Record set =
───

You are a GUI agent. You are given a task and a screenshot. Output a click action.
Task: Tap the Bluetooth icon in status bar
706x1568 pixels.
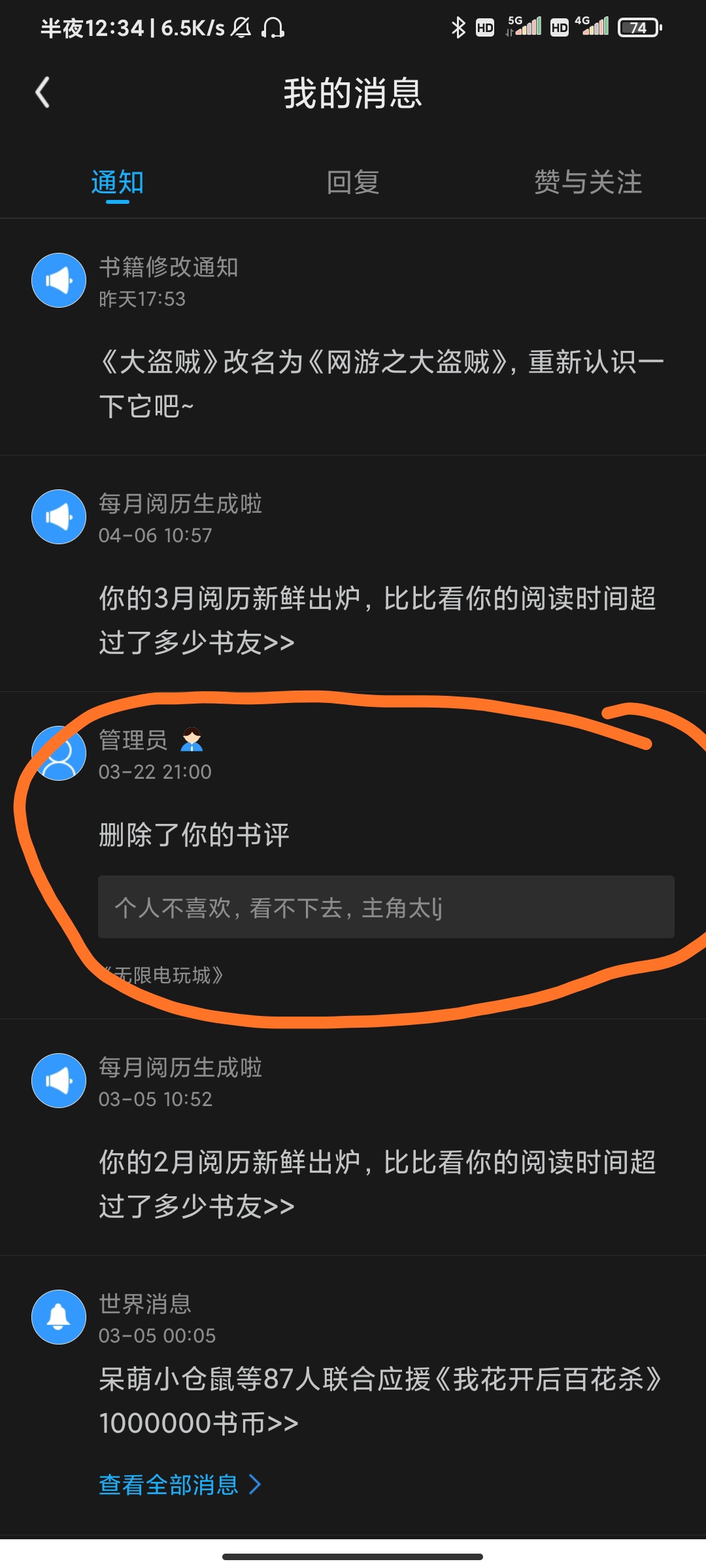click(458, 27)
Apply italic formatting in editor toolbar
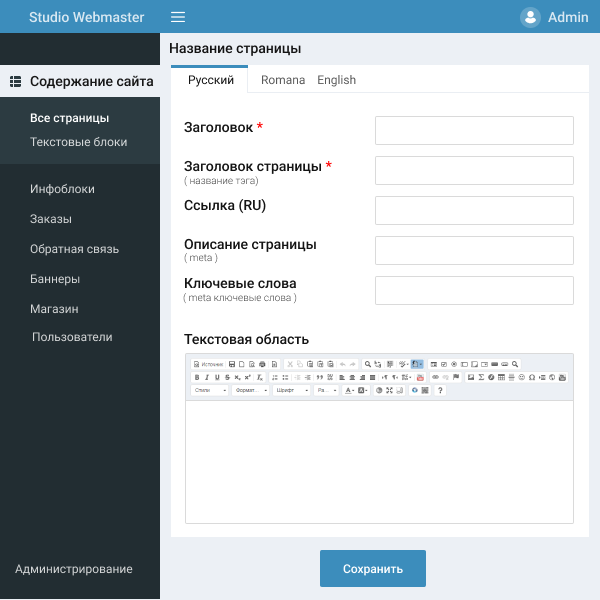600x600 pixels. coord(206,377)
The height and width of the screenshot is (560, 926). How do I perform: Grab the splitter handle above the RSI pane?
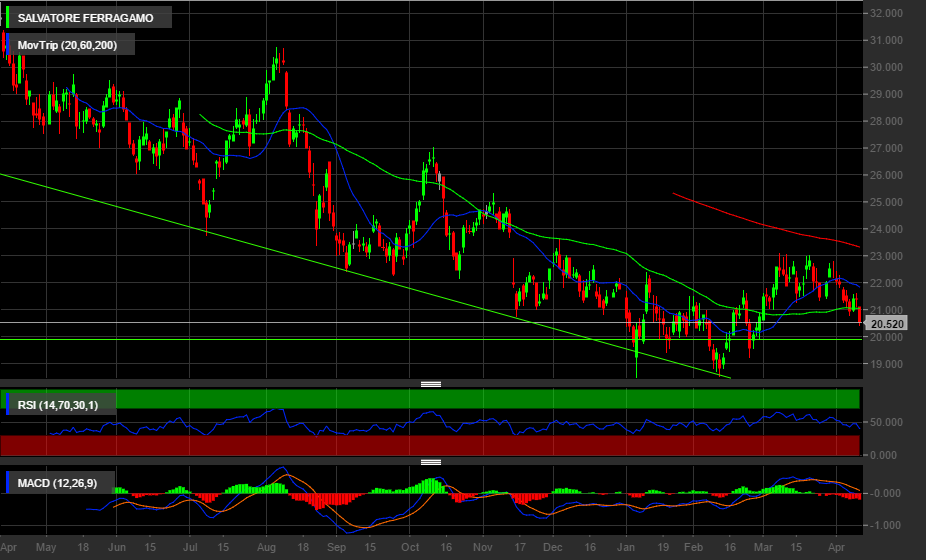point(430,384)
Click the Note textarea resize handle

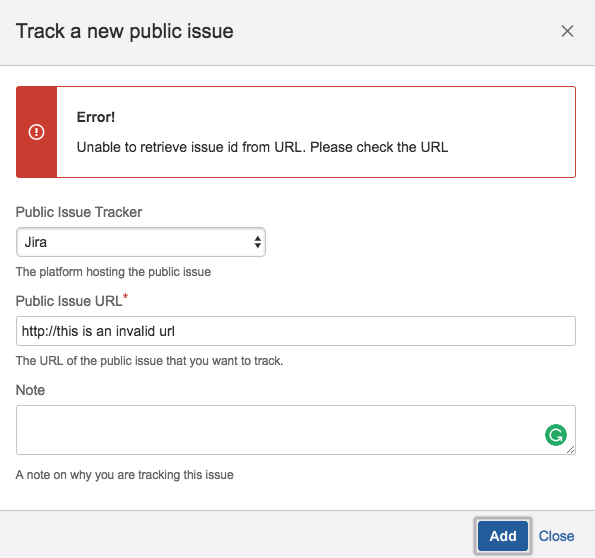coord(570,449)
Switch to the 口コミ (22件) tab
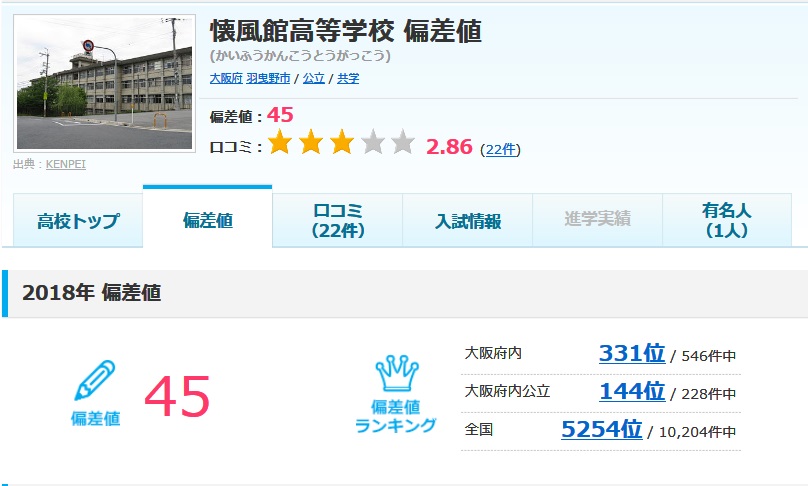 point(338,221)
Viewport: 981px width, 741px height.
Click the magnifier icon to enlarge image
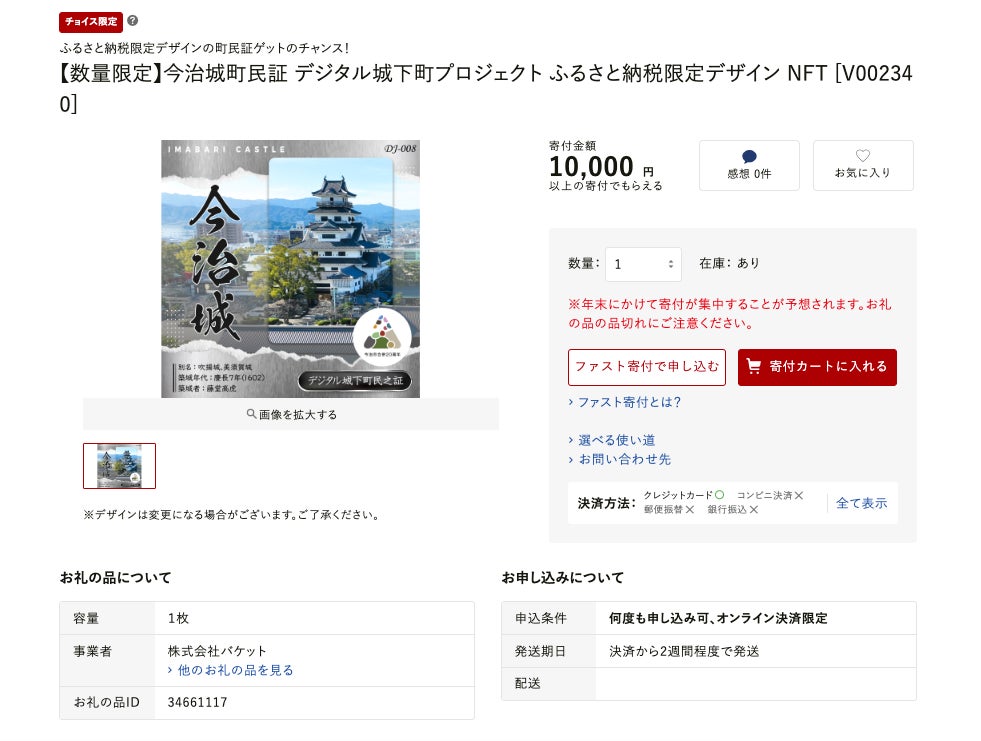tap(252, 414)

───

Your objective =
Edit everything from the start of the material down to the line containing "600x600 pixels. coord(206,377)", replacing "status bar" with "notification bar" and leaving all else unchanged. Omit the pictures from your answer.

Task response =
You are a GUI agent. You are given a task and a screenshot. Output a click action.
Task: Tap the Bluetooth icon in notification bar
706x1568 pixels.
click(458, 27)
Apply italic formatting in editor toolbar
600x600 pixels. coord(206,377)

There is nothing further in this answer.